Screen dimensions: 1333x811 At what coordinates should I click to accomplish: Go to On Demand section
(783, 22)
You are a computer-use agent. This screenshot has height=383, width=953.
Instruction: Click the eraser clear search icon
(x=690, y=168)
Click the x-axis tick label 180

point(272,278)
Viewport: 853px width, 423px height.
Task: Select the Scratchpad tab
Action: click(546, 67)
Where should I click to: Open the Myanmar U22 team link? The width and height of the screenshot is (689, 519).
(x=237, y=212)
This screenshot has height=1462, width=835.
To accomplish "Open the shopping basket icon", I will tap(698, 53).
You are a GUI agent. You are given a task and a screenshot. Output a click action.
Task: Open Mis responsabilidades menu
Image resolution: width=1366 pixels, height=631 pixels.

HOW TO COMPLETE THIS TASK:
Copy each line of the data above exactly as it appears.

RESULT BELOW:
Screen dimensions: 1333x811 At what coordinates should I click to accomplish: Go to On Demand section
(783, 22)
You are a computer-use agent. This screenshot has height=383, width=953.
Instruction: Click the eraser clear search icon
(x=690, y=168)
Click the x-axis tick label 180

point(272,278)
Viewport: 853px width, 423px height.
Task: Select the Scratchpad tab
Action: click(546, 67)
Where should I click to: Open the Myanmar U22 team link? The width and height of the screenshot is (689, 519).
(x=237, y=212)
This screenshot has height=1462, width=835.
To accomplish "Open the shopping basket icon", I will tap(698, 53).
You are a GUI agent. You are given a task and a screenshot. Output a click action.
Task: Open Mis responsabilidades menu
Image resolution: width=1366 pixels, height=631 pixels.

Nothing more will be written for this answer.